Kunjungan tersebut menjadi bagian dari upaya memperkuat kebijakan pembangunan infrastruktur di Sulteng agar tidak hanya memenuhi standar teknis, tetapi juga merepresentasikan identitas budaya daerah.
Rombongan DPRD Sulteng dipimpin Wakil Ketua I DPRD Sulteng Hj Arnila Moh Ali, didampingi Ketua Komisi III DPRD Sulteng Dandy Adi Prabowo bersama sejumlah anggota. Mereka diterima Kepala Bidang Bina Konstruksi Dinas PUPR-Perkim Bali Ida Bagus Oka Iswara Budi Utama beserta jajaran.
Dalam pertemuan itu, kedua pihak membahas kebijakan Pemprov Bali dalam menerapkan filosofi arsitektur tradisional ke dalam desain bangunan pemerintah modern, tanpa mengabaikan aspek fungsi, keselamatan konstruksi, dan kualitas bangunan.
Pembahasan juga mencakup pentingnya regulasi yang mengatur penggunaan ornamen dan elemen arsitektur khas daerah pada bangunan pemerintah sebagai upaya menjaga identitas budaya.
Arnila mengatakan pembangunan tidak hanya berorientasi pada penyediaan infrastruktur, tetapi juga harus menjaga nilai budaya yang menjadi jati diri masyarakat.
“Kami melihat pembangunan tidak hanya soal infrastruktur, tetapi juga bagaimana menjaga identitas, nilai, serta warisan budaya. Melalui kunjungan ini, kami berharap Sulteng dapat mendorong sinkronisasi regulasi agar setiap pembangunan memiliki landasan hukum yang kuat sekaligus mengangkat nilai budaya lokal,” ujarnya.

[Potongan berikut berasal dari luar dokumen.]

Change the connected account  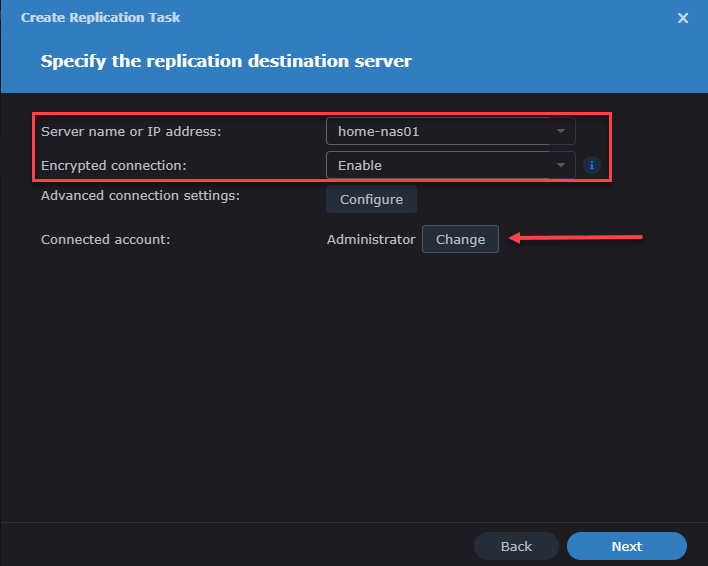(460, 239)
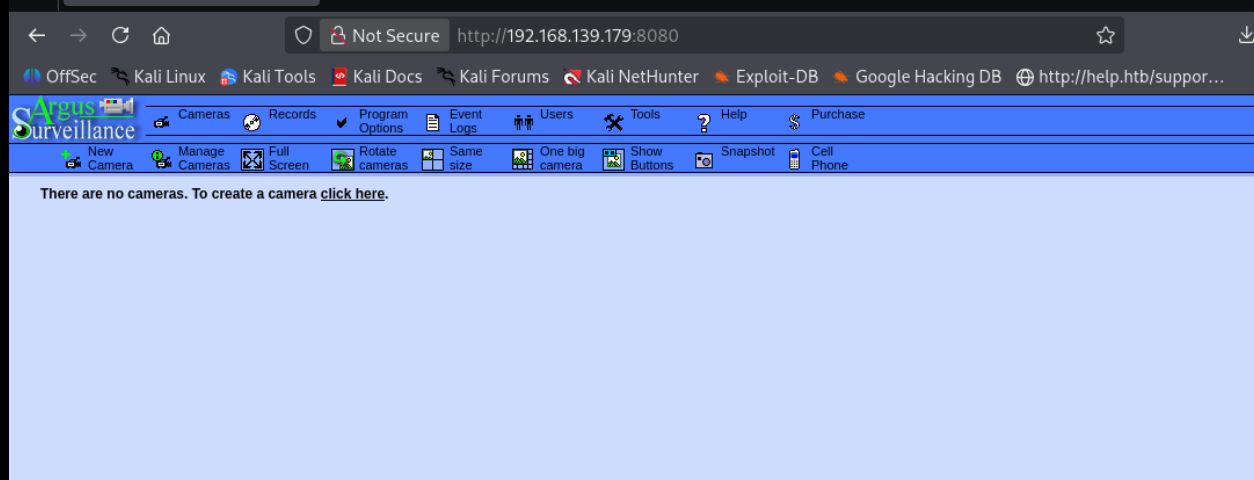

Ia menambahkan, penerapan ornamen, motif, dan unsur kearifan lokal pada fasilitas pemerintah tidak hanya memperindah bangunan, tetapi juga menjadi simbol penghormatan terhadap budaya serta media edukasi bagi generasi muda.
Sementara itu, Dandy Adi Prabowo menegaskan komitmen DPRD untuk mendorong kebijakan yang mengintegrasikan nilai budaya dalam pembangunan fasilitas pemerintah.

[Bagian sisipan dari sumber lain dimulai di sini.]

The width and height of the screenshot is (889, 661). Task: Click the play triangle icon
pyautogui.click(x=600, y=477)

Menurutnya, bangunan pemerintah tidak hanya berfungsi sebagai sarana pelayanan publik, tetapi juga harus menjadi representasi identitas daerah yang mencerminkan karakter dan kekayaan budaya Sulteng.
Melalui kunjungan tersebut, Komisi III DPRD Sulteng berharap praktik yang diterapkan Pemprov Bali dapat menjadi referensi dalam memperkuat sinkronisasi regulasi perencanaan, dan pelaksanaan pembangunan yang berkelanjutan serta tetap berakar pada nilai budaya lokal.